2022 AMC 10B Problems/Problem 7: Difference between revisions

Latest revision as of 13:28, 7 November 2025

The following problem is from both the 2022 AMC 10B #7 and 2022 AMC 12B #4, so both problems redirect to this page.

Problem

For how many values of the constant $k$ will the polynomial $x^{2}+kx+36$ have two distinct integer roots?

$\textbf{(A)}\ 6 \qquad\textbf{(B)}\ 8 \qquad\textbf{(C)}\ 9 \qquad\textbf{(D)}\ 14 \qquad\textbf{(E)}\ 16$

Solution 1

Let $p$ and $q$ be the roots of $x^{2}+kx+36.$ By Vieta's Formulas, we have $p+q=-k$ and $pq=36.$

It follows that $p$ and $q$ must be distinct factors of $36.$ The possibilities of $\{p,q\}$ are $\pm\{1,36\},\pm\{2,18\},\pm\{3,12\},\pm\{4,9\}.$ Each unordered pair gives a unique value of $k.$ Therefore, there are $\boxed{\textbf{(B) }8}$ values of $k,$ corresponding to $\mp37,\mp20,\mp15,\mp13,$ respectively.

~stevens0209 ~MRENTHUSIASM ~ $\color{magenta}zoomanTV$

Solution 2

Note that $k$ must be an integer. Using the quadratic formula, $x=\frac{-k \pm \sqrt{k^2-144}}{2}.$ Since $4$ divides $144$ evenly, $k$ and $k^2-144$ have the same parity, so $x$ is an integer if and only if $k^2-144$ is a perfect square.

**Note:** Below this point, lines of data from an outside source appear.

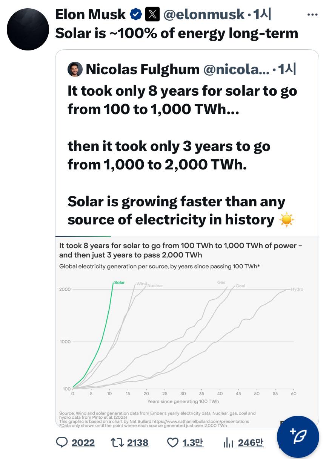The height and width of the screenshot is (459, 326).
Task: View the 1.3만 likes count
Action: coord(193,443)
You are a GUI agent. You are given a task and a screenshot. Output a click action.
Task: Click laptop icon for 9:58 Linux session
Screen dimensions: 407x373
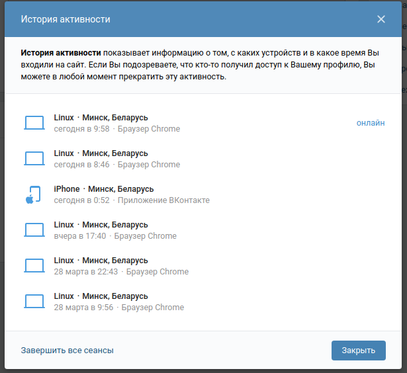click(x=34, y=123)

Let $k^2-144=n^2.$ Then, $(k+n)(k-n)=144.$ Since $k$ is an integer and $144$ is even, $k+n$ and $k-n$ must both be even. Assuming that $k$ is positive, we get $5$ possible values of $k+n$ , namely $2, 4, 8, 6, 12$ , which will give distinct positive values of $k$ , but $k+n=12$ gives $k+n=k-n$ and $n=0$ , giving $2$ identical integer roots. Therefore, there are $4$ distinct positive values of $k.$ Multiplying that by $2$ to take the negative values into account, we get $4\cdot2=\boxed{\textbf{(B) }8}$ values of $k$ .

~pianoboy

Solution 3 (Pythagorean Triples)

Proceed similar to Solution 2 and deduce that the discriminant of $x^{2}+kx+36$ must be a perfect square greater than $0$ to satisfy all given conditions. Seeing something like $k^2-144$ might remind us of a right triangle, where $k$ is the hypotenuse, and $12$ is a leg. There are four ways we could have this: a $9$ - $12$ - $15$ triangle, a $12$ - $16$ - $20$ triangle, a $5$ - $12$ - $13$ triangle, and a $12$ - $35$ - $37$ triangle.

Multiply by $2$ to account for negative $k$ values (since $k$ is being squared), and our answer is $\boxed{\textbf{(B) }8}$ .

Solution 4

Since $36 = 2^2\cdot3^2$ , that means there are $(2+1)(2+1) = 9$ possible factors of $36$ . Since $6 \cdot 6$ violates the distinct root condition, subtract $1$ from $9$ to get $8$ . Each sum is counted twice, and we count of those twice for negatives. This cancels out, so we get $\boxed{\textbf{(B) }8}$ .

~songmath20 Edited 5.1.2023

Solution 5 (Discriminant and Factor Rainbow)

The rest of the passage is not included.